Tough times for executives! I don't have a clue how they are going to manage, just as I don't have a clue what they find to do with all that money--I guess I am so far out of their league I can't even think what I would do if I had that much, rather than give quite a lot of it away (okay, right, I guess I could, um, invest it--no, that's not a good idea right now--or maybe buy material things with it, like, um, yachts and cars and maybe a big house in an exclusive neighborhood and expensive vacations and lots of meals in top restaurants... oh gosh, I've spent it all already!)
Now for some reaction to this severe step, from the same Times story:
“That is pretty draconian — $500,000 is not a lot of money, particularly if there is no bonus,” said James F. Reda, founder and managing director of James F. Reda & Associates, a compensation consulting firm. “And you know these companies that are in trouble are not going to pay much of an annual dividend.”
Mr. Reda said only a handful of big companies pay chief executives and other senior executives $500,000 or less in total compensation. He said such limits will make it hard for the companies to recruit and keep executives, most of whom could earn more money at other firms.“It would be really tough to get people to staff” companies that are forced to impose these limits, he said. “I don’t think this will work.”
Maybe Reda is right, and top executives like Lewis won't accept such a big pay cut and will quit and take another job--where? Oh, right, at another company that is doing just fine and doesn't need government bailouts and can afford to pay $20 million a year to its execs. A company like, um, Caterpillar? GM? Ford? Maybe one of those big insurance companies? There's got to be one somewhere that just can't do without the talents of a major exec like Lewis who ran the Bank of America into the ground--my bank, you motherfucker!

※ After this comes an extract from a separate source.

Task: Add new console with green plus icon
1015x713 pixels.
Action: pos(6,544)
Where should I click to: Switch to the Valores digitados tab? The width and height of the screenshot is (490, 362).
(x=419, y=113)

Where I have been a customer for 40 years as of 2009 and paid enough banking charges over that time to buy Lewis at least one of his Mercedes.
Here's another idea: Let's get some new blood in there to run these companies, some bright, upcoming execs who are public spirited and just want to run these companies for the public good, especially now that we the taxpayers are going to own most of them anyway. On $500,000, they will still be able to send their kids to the best schools and live in nice neighborhoods and drive nice cars and have good European vacations and eat in gourmet restaurants--who could ask for more than that?
Photographer: Stephen Hilger/Bloomberg News
Israeli war crimes in Gaza. The Times reports on moves by human rights groups to investigate violations of international law and pursue prosecutions against Israeli leaders; the Christian Science Monitor looks at how it's all going down in Israel itself (thanks to PG for the latter link.)
Don't mourn for Daschle. So says The Nation's John Nichols, whose online commentary makes it look like this is a blessing in disguise for Obama and the country: "The scandal over Daschle's lavish lifestyle and failure to pay taxes simply emphasized why the former Senate Majority Leader was exactly the wrong choice to serve in the administration of a Democratic president who aspires to make a break with the worst of the compromises that characterized his party during the Bush-Cheney era," Nichols says. Read on.
Internal wrangling in Obama's economic team. With some help from Joe Biden, according to Christopher Hayes in The Nation. Thanks to reg for the heads up.
100,000! That's how many unique visits this blog has now had since I started it last April. Not in the major leagues, I realize, but still not bad--thanks again to all.